■ **Required work**:
Copy out the rows below with every "GUI agent" swapped for "interface agent", leaving everything else untouched.

■ **Exercise material**:
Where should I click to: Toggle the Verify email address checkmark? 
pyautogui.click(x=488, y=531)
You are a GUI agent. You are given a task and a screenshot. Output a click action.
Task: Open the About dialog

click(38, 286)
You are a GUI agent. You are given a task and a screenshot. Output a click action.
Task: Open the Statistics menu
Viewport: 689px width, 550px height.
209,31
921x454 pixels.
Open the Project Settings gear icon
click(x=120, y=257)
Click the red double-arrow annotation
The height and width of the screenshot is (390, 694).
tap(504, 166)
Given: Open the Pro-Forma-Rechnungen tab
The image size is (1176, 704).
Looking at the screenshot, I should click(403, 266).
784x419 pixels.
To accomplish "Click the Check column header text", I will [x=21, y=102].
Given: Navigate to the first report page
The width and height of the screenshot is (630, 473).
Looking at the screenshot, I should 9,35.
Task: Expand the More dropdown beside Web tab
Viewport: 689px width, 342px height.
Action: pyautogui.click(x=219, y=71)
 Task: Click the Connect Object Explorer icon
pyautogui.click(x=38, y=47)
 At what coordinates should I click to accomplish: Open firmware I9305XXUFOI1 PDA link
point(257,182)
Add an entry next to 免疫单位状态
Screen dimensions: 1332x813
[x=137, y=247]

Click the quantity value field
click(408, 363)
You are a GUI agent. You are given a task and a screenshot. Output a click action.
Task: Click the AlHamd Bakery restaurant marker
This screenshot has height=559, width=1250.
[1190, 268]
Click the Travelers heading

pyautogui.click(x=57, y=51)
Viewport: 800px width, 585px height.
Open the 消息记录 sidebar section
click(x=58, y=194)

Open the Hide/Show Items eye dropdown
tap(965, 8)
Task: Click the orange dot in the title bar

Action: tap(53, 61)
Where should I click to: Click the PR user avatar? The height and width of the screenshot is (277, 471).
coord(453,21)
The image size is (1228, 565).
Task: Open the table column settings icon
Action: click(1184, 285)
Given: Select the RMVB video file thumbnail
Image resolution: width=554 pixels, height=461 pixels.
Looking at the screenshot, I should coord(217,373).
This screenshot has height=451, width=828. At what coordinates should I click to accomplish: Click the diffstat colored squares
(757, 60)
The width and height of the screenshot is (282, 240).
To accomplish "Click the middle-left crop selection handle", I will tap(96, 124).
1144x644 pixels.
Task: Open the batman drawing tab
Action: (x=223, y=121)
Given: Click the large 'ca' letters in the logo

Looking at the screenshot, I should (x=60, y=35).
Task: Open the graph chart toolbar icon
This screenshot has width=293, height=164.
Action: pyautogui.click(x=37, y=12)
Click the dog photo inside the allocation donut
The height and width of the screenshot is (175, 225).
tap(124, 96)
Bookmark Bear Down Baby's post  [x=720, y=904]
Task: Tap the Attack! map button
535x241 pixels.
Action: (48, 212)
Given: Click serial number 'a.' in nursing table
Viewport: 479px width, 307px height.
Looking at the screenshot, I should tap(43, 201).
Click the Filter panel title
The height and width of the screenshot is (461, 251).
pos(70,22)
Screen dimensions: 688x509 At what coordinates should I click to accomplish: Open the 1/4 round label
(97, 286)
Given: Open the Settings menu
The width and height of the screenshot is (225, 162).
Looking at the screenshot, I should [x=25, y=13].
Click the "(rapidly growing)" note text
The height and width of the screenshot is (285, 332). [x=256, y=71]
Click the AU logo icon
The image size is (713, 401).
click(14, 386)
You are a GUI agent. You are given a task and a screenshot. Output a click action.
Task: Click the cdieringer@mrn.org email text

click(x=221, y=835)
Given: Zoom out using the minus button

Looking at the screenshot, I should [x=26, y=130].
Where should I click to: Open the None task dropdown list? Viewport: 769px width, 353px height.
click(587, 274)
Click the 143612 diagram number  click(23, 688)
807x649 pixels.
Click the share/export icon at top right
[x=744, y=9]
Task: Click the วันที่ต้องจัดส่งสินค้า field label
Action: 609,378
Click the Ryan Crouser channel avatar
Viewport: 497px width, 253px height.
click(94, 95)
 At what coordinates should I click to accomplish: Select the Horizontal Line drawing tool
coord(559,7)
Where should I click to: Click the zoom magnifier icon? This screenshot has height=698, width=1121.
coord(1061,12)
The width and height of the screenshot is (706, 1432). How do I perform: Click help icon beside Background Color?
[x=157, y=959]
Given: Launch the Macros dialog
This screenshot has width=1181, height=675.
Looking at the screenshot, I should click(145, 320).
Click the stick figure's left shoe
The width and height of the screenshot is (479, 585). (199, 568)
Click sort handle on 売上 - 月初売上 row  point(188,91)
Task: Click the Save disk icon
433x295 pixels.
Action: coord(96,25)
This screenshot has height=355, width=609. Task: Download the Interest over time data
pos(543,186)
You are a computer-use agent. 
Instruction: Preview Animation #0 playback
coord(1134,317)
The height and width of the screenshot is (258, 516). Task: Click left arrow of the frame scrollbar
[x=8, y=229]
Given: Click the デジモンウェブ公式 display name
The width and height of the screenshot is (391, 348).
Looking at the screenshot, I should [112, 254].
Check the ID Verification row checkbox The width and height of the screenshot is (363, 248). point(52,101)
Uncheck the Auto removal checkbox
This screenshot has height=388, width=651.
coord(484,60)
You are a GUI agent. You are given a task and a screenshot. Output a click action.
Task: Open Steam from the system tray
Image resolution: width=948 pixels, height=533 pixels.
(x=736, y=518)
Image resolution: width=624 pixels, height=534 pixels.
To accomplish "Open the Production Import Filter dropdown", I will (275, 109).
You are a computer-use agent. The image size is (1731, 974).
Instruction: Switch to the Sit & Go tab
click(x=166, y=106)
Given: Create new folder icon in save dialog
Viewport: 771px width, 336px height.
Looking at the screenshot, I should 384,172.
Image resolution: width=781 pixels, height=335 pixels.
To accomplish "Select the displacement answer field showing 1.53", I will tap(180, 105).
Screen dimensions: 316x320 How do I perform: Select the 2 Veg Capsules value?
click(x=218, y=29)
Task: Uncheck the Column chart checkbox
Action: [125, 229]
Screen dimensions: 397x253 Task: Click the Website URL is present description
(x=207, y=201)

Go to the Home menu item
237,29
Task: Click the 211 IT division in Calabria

■ **Answer to this task**:
Where should I click to: Toggle the Verify email address checkmark? 
pyautogui.click(x=488, y=531)
You are a interface agent. You are given a task and a screenshot. Output a click action.
Task: Open the About dialog

click(38, 286)
You are a interface agent. You are given a task and a screenshot. Output a click action.
Task: Open the Statistics menu
Viewport: 689px width, 550px height.
209,31
921x454 pixels.
Open the Project Settings gear icon
click(x=120, y=257)
Click the red double-arrow annotation
The height and width of the screenshot is (390, 694).
tap(504, 166)
Given: Open the Pro-Forma-Rechnungen tab
The image size is (1176, 704).
Looking at the screenshot, I should click(403, 266).
784x419 pixels.
To accomplish "Click the Check column header text", I will [x=21, y=102].
Given: Navigate to the first report page
The width and height of the screenshot is (630, 473).
Looking at the screenshot, I should 9,35.
Task: Expand the More dropdown beside Web tab
Viewport: 689px width, 342px height.
Action: pyautogui.click(x=219, y=71)
 Task: Click the Connect Object Explorer icon
pyautogui.click(x=38, y=47)
 At what coordinates should I click to accomplish: Open firmware I9305XXUFOI1 PDA link
point(257,182)
Add an entry next to 免疫单位状态
Screen dimensions: 1332x813
[x=137, y=247]

Click the quantity value field
click(408, 363)
You are a interface agent. You are given a task and a screenshot. Output a click action.
Task: Click the AlHamd Bakery restaurant marker
This screenshot has height=559, width=1250.
[1190, 268]
Click the Travelers heading

pyautogui.click(x=57, y=51)
Viewport: 800px width, 585px height.
Open the 消息记录 sidebar section
click(x=58, y=194)

Open the Hide/Show Items eye dropdown
tap(965, 8)
Task: Click the orange dot in the title bar

Action: tap(53, 61)
Where should I click to: Click the PR user avatar? The height and width of the screenshot is (277, 471).
coord(453,21)
The image size is (1228, 565).
Task: Open the table column settings icon
Action: click(1184, 285)
Given: Select the RMVB video file thumbnail
Image resolution: width=554 pixels, height=461 pixels.
Looking at the screenshot, I should coord(217,373).
This screenshot has height=451, width=828. At what coordinates should I click to accomplish: Click the diffstat colored squares
(757, 60)
The width and height of the screenshot is (282, 240).
To accomplish "Click the middle-left crop selection handle", I will tap(96, 124).
1144x644 pixels.
Task: Open the batman drawing tab
Action: (x=223, y=121)
Given: Click the large 'ca' letters in the logo

Looking at the screenshot, I should (x=60, y=35).
Task: Open the graph chart toolbar icon
This screenshot has width=293, height=164.
Action: pyautogui.click(x=37, y=12)
Click the dog photo inside the allocation donut
The height and width of the screenshot is (175, 225).
tap(124, 96)
Bookmark Bear Down Baby's post  [x=720, y=904]
Task: Tap the Attack! map button
535x241 pixels.
Action: (48, 212)
Given: Click serial number 'a.' in nursing table
Viewport: 479px width, 307px height.
Looking at the screenshot, I should tap(43, 201).
Click the Filter panel title
The height and width of the screenshot is (461, 251).
pos(70,22)
Screen dimensions: 688x509 At what coordinates should I click to accomplish: Open the 1/4 round label
(97, 286)
Given: Open the Settings menu
The width and height of the screenshot is (225, 162).
Looking at the screenshot, I should [x=25, y=13].
Click the "(rapidly growing)" note text
The height and width of the screenshot is (285, 332). [x=256, y=71]
Click the AU logo icon
The image size is (713, 401).
click(14, 386)
You are a interface agent. You are given a task and a screenshot. Output a click action.
Task: Click the cdieringer@mrn.org email text

click(x=221, y=835)
Given: Zoom out using the minus button

Looking at the screenshot, I should [x=26, y=130].
Where should I click to: Open the None task dropdown list? Viewport: 769px width, 353px height.
click(587, 274)
Click the 143612 diagram number  click(23, 688)
807x649 pixels.
Click the share/export icon at top right
[x=744, y=9]
Task: Click the วันที่ต้องจัดส่งสินค้า field label
Action: 609,378
Click the Ryan Crouser channel avatar
Viewport: 497px width, 253px height.
click(94, 95)
 At what coordinates should I click to accomplish: Select the Horizontal Line drawing tool
coord(559,7)
Where should I click to: Click the zoom magnifier icon? This screenshot has height=698, width=1121.
coord(1061,12)
The width and height of the screenshot is (706, 1432). How do I perform: Click help icon beside Background Color?
[x=157, y=959]
Given: Launch the Macros dialog
This screenshot has width=1181, height=675.
Looking at the screenshot, I should click(145, 320).
Click the stick figure's left shoe
The width and height of the screenshot is (479, 585). (199, 568)
Click sort handle on 売上 - 月初売上 row  point(188,91)
Task: Click the Save disk icon
433x295 pixels.
Action: coord(96,25)
This screenshot has height=355, width=609. Task: Download the Interest over time data
pos(543,186)
You are a computer-use agent. 
Instruction: Preview Animation #0 playback
coord(1134,317)
The height and width of the screenshot is (258, 516). Task: Click left arrow of the frame scrollbar
[x=8, y=229]
Given: Click the デジモンウェブ公式 display name
The width and height of the screenshot is (391, 348).
Looking at the screenshot, I should [112, 254].
Check the ID Verification row checkbox The width and height of the screenshot is (363, 248). point(52,101)
Uncheck the Auto removal checkbox
This screenshot has height=388, width=651.
coord(484,60)
You are a interface agent. You are given a task and a screenshot. Output a click action.
Task: Open Steam from the system tray
Image resolution: width=948 pixels, height=533 pixels.
(x=736, y=518)
Image resolution: width=624 pixels, height=534 pixels.
To accomplish "Open the Production Import Filter dropdown", I will (275, 109).
You are a computer-use agent. The image size is (1731, 974).
Instruction: Switch to the Sit & Go tab
click(x=166, y=106)
Given: Create new folder icon in save dialog
Viewport: 771px width, 336px height.
Looking at the screenshot, I should 384,172.
Image resolution: width=781 pixels, height=335 pixels.
To accomplish "Select the displacement answer field showing 1.53", I will tap(180, 105).
Screen dimensions: 316x320 How do I perform: Select the 2 Veg Capsules value?
click(x=218, y=29)
Task: Uncheck the Column chart checkbox
Action: [125, 229]
Screen dimensions: 397x253 Task: Click the Website URL is present description
(x=207, y=201)

Go to the Home menu item
237,29
Task: Click the 211 IT division in Calabria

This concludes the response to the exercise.